“Nobody sees a flower really; it is so small.  We haven’t time, and to see it takes time- like to have a friend takes time.” Georgia O’Keefee

Exodus 3:1-5 Moses was keeping the flock of his father-in-law Jethro, the priest of Midian; he led his flock beyond the wilderness, and came to Horeb, the mountain of God. There the angel of the Lord appeared to him in a flame of fire out of a bush; he looked, and the bush was blazing, yet it was not consumed. Then Moses said, “I must turn aside and look at this great sight, and see why the bush is not burned up.” When the Lord saw that he had turned aside to see, God called to him out of the bush, “Moses, Moses!” And he said, “Here I am.” Then he said, “Come no closer! Remove the sandals from your feet, for the place on which you are standing is holy ground.”
How do we find our own burning bush?
Congregational Responses:
Stop and turn to the side
Trust that, no matter your faults and foibles, God is calling you
Seek out the nowhere places like Horeb
Listen for God calling your name twice
Stop herding sheep and covering our tracks like Moses and forsake our routine
We find our burning bushes by venerating the periphery.  Staring not at the distraction in front of us but glancing at the revelation beside us.  By believing that the uninterrupted life is the life not yet sparked by the holy, that taking the detour is often the most direct route to God, that the spiritual life often begins “where the sidewalk ends” Shel Silverstein.  By reading the world, like Saint Francis, as a Bible, a blurred cannon of secular and sacred, a living document not to be turned page-by-page in the study but beheld under the Tulip Poplar.
Fredrick Buechner says, “…every once in a while a word in even the most unpromising sermon will flame out, some scrape of prayer or anthem, some moment of silence even, the sudden glimpse of someone you love sitting there near you, or of some stranger whose face without warning touches your heart, and these are the moments that speak our names in a way we cannot help hearing.”
Over the years, Haywood Street has taken to the hills, taken church on the Wilderness Trail.  A weekend of backpacking, of fellowship among homeless and housed.  After the long miles logged, the unshouldered pack, the pitched tent and the day done, we gather around the stoked fire to give voice to the holy ground we each encountered, the witnessed burning bushes:
Summer sausage and mac-n-cheese for dinner; Pop Tarts and pudding cups for desert.

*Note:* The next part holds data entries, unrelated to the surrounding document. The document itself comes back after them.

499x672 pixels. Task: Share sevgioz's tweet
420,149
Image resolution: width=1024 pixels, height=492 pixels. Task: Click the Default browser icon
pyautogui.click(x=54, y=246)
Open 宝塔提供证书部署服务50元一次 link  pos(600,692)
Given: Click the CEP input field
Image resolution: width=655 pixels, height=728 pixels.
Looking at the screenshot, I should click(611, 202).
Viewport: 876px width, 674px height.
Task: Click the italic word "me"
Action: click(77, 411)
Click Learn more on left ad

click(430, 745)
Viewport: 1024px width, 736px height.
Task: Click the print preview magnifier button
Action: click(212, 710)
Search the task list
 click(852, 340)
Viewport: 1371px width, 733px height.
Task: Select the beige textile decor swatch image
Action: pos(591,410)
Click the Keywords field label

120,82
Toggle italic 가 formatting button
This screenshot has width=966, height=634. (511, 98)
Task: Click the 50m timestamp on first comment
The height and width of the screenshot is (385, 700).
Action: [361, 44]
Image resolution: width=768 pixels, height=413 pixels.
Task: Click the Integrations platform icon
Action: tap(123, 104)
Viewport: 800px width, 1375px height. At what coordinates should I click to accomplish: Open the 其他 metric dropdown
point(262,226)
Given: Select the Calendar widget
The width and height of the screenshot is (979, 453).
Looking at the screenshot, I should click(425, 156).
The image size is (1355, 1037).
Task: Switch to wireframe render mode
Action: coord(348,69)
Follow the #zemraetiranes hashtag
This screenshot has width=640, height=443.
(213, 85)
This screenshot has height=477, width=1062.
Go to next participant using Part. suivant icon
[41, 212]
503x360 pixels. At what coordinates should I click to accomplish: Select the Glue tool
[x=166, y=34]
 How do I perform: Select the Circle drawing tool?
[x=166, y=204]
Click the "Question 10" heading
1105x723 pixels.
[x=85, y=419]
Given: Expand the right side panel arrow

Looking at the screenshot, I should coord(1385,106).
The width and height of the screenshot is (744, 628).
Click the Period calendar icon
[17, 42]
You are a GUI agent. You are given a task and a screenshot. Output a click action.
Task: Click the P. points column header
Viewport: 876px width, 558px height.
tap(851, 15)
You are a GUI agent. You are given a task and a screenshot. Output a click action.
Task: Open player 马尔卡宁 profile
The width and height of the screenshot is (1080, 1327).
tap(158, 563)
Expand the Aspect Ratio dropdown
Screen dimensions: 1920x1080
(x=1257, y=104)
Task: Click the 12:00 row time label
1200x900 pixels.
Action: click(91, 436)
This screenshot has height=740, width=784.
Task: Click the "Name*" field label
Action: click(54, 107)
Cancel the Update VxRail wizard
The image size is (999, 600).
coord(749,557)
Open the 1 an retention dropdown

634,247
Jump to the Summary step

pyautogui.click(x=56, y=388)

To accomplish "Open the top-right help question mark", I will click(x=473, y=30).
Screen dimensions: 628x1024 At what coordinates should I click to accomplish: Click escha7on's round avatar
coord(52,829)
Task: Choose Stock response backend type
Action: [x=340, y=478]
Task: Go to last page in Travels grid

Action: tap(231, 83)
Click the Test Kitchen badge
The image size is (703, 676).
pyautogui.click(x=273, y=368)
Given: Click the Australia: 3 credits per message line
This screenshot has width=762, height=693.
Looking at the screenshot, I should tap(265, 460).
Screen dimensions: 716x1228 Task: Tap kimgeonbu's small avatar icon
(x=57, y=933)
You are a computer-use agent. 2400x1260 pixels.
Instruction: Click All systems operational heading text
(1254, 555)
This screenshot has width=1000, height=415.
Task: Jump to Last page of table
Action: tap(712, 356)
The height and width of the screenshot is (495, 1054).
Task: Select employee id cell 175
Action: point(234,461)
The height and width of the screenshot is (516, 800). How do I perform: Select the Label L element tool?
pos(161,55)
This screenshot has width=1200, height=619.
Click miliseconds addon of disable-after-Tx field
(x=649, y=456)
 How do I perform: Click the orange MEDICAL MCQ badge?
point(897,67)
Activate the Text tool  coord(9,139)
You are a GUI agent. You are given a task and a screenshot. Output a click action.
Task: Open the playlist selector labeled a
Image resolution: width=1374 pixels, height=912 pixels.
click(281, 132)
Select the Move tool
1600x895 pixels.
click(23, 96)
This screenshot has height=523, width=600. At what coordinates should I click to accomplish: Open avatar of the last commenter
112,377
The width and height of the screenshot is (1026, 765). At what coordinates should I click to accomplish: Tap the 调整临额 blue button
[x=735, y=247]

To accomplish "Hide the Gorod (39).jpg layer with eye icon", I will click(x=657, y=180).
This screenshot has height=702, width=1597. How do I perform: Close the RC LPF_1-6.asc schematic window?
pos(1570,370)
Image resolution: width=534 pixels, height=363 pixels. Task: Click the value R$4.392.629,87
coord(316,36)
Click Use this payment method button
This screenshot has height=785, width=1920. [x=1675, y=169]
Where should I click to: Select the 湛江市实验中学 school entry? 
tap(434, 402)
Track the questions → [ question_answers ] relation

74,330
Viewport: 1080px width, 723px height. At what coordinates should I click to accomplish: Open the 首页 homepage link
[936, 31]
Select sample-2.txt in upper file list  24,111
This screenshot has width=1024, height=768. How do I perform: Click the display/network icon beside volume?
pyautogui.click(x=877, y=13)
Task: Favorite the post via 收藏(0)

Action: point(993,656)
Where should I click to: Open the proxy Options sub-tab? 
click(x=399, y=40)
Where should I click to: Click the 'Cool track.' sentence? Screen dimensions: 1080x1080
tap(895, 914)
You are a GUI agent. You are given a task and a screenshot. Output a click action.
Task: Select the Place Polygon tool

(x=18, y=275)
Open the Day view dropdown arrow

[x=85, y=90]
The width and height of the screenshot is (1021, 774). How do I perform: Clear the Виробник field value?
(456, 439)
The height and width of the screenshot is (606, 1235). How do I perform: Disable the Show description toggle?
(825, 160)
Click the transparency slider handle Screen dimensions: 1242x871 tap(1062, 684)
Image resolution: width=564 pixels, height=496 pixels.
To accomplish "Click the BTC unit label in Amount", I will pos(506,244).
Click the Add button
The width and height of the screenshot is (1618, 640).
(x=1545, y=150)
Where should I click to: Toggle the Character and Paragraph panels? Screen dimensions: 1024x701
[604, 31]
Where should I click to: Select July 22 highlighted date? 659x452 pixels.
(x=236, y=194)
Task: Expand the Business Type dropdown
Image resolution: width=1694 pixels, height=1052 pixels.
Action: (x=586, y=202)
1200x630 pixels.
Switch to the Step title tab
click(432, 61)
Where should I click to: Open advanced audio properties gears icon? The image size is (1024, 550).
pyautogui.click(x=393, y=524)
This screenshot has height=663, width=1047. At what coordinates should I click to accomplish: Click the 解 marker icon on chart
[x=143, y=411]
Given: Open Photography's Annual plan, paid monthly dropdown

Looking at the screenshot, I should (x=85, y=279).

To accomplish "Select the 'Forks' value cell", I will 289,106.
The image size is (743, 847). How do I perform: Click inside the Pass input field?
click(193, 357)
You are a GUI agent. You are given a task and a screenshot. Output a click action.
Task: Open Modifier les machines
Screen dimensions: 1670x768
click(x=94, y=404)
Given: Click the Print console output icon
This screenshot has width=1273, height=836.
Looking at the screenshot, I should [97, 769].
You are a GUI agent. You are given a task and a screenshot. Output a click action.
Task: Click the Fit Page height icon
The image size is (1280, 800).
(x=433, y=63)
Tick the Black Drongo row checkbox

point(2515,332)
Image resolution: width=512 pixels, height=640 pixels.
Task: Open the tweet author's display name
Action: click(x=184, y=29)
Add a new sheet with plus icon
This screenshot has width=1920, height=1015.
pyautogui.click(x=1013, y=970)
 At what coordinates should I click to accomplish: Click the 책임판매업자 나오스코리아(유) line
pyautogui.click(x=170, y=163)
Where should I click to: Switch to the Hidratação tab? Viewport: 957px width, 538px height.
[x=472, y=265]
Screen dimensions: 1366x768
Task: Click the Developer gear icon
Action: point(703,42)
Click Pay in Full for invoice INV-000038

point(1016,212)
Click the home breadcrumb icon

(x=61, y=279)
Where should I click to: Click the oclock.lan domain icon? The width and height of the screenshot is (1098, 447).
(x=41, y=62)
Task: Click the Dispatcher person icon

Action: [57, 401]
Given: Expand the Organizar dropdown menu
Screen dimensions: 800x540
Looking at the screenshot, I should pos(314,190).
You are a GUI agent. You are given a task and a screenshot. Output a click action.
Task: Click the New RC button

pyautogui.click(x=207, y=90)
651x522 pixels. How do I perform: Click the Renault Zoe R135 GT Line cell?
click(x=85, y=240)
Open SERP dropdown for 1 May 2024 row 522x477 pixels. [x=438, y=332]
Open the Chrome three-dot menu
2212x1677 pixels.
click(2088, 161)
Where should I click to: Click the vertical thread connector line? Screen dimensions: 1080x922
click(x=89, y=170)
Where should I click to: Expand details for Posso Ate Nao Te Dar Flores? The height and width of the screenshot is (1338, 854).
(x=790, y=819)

Carrying each other’s burdens through blister holler and around cigarette knob.  The choice to hike at my own pace in a world that harasses my movements.  To camp peacefully without the threat of trespassing.  To be finally called child of God.
This is the holy ground practice that we’re all called to, the discipline of paying attention to the epiphanies of everyday.  Or as Henry David Thoreau says, “Pursue some path, however narrow or crooked, in which you can walk with love and reverence.”